Chicago Schools Out for 300,000 Students During Teachers Strike
More than 32,500 teachers and other staff walked off the job Thursday in Chicago, canceling classes for 300,000 students in the nation’s third-largest school district.
At the heart of the dispute is class sizes and resources rather than pay, with teachers saying they want more social workers, nurses and librarians for their students.
Change we can believe in. FREE BUS RIDES if you’re wearing red or purple and headed to 1:30 p.m. rally. #solidarity #standwithctu #CTUSEIUstrike pic.twitter.com/rWXgDp9Y76
— ChicagoTeachersUnion (@CTULocal1) October 18, 2019
And they want a three-year contract instead of being locked into the current offer of a five-year deal.
Mayor Lori Lightfoot said she was disappointed the Chicago Teachers Union walked out despite the city’s offer of what she called a “historic package.”
The union had already spent a month negotiating with the mayor’s team without an agreement, leading to the first teachers strike in the city since 2012.
One teacher on the South Side said having a nurse at school only one day a week was dangerous.
“Every school should have a nurse five days a week,” said the teacher who asked to remain anonymous.
“Not having a nurse is dangerous for kids with asthma and other conditions.”
Kathe Myers, who has been teaching in the third-largest US city for 24 years, said teachers did not have the expertise to take on more than one role.
“Our kids are traumatized.
It’s no secret that this is a violent city.
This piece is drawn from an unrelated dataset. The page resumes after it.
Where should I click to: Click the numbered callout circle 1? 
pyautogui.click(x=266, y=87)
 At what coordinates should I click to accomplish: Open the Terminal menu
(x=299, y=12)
So they bring all of that to school with them and we try to deal with that, but we aren’t the experts in those fields,” she added.
“Trying to do that and teach a full class is almost impossible.”
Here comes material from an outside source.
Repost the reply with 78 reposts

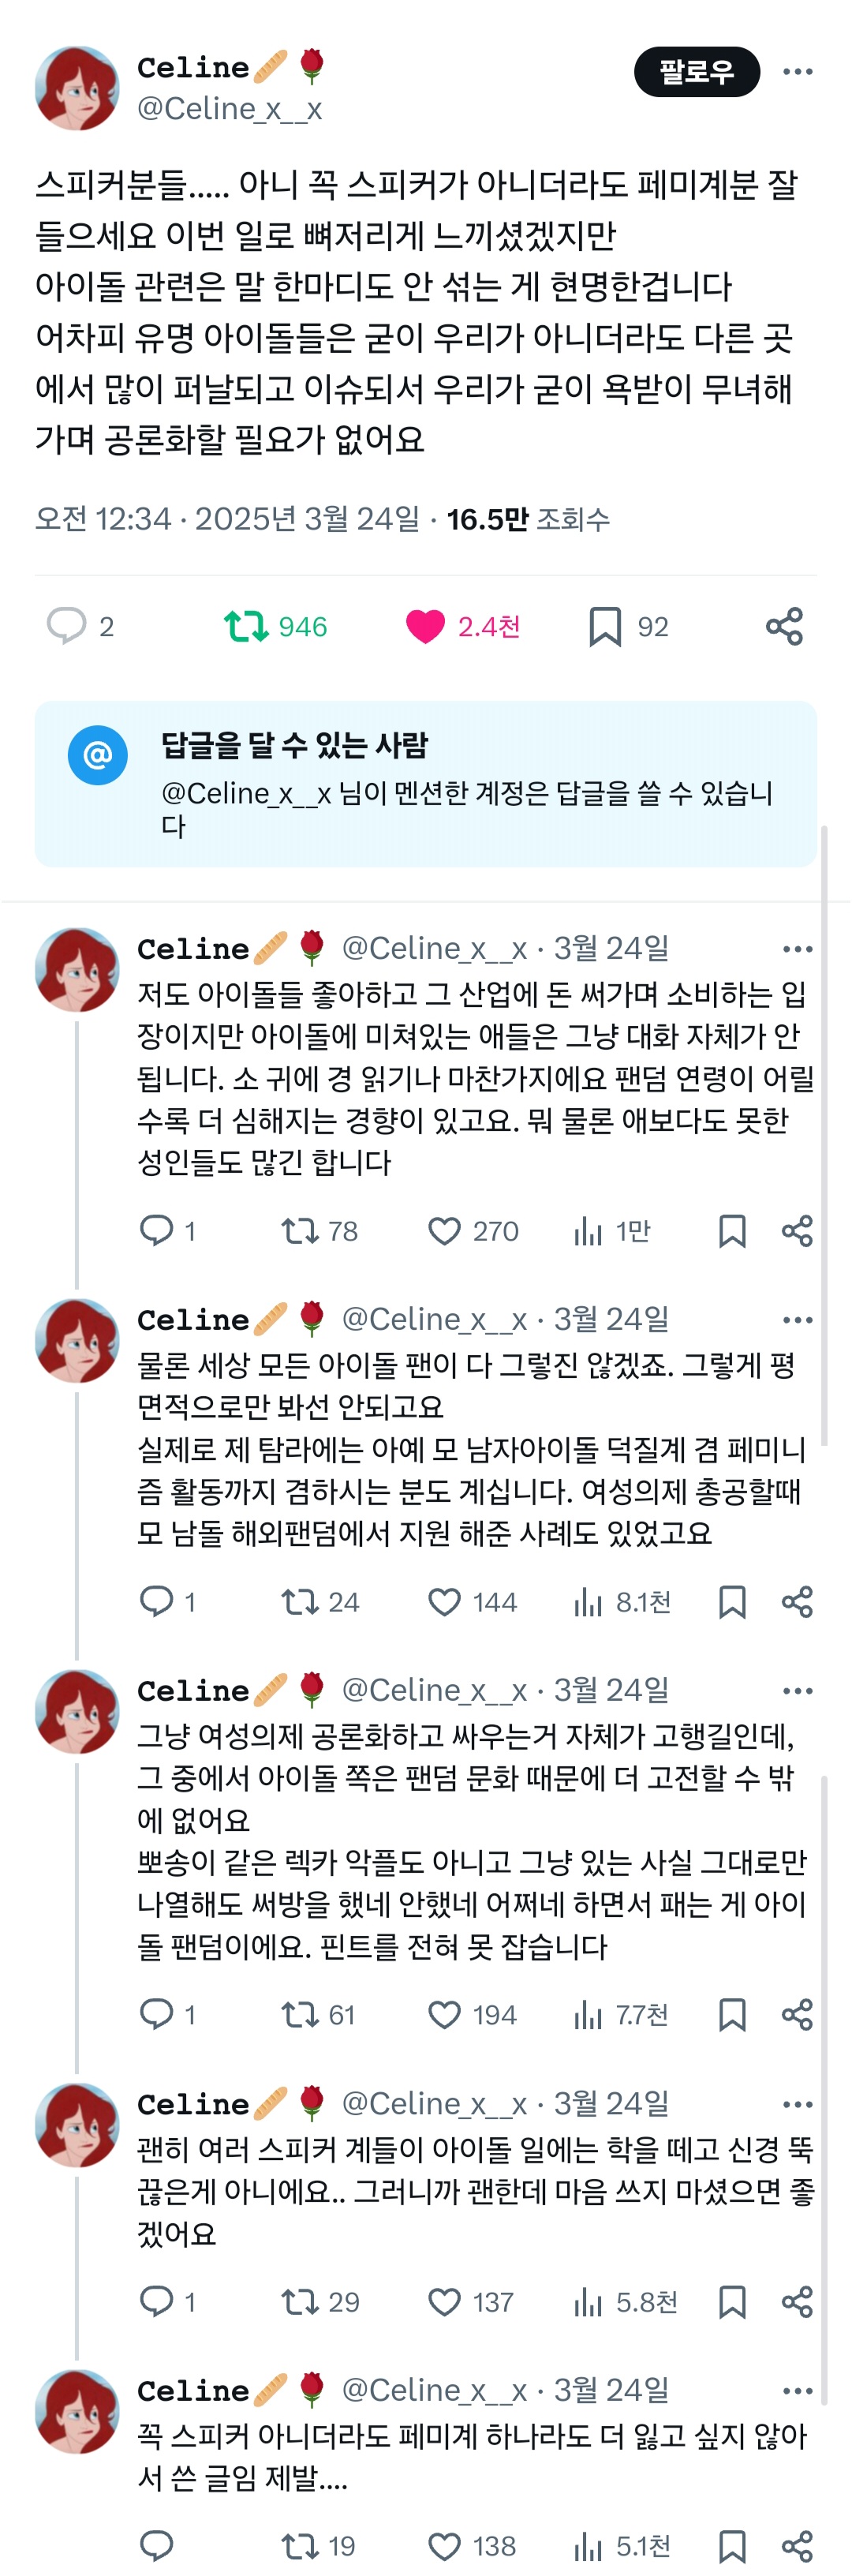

Lightfoot has acknowledged schools need support staff, but the union wants to get an agreement in writing.
Teachers also say they are concerned about the lack of preparation time they get for writing lesson plans, grading assignments and administrative work.
The Chicago Public Schools district, which had been dealing with a budget crisis, was recently buoyed by significant new state funding of $1.9 billion.
The union says the cash has resolved the district’s structural deficit, but the district says it is still carrying $8.4 billion in long-term debt and is forced to borrow to meet day-to-day obligations.
Lightfoot told a news conference she hoped for a short strike but had to keep the city’s taxpayers in mind.
“We don’t have unlimited resources,” she said, and called the city’s offer a “fair and generous compensation package.”
The union said negotiations continued Thursday as members demonstrated outside schools and downtown.
Lightfoot said that while there would be no lessons, schools would be open during the action and staffed by non-union personnel.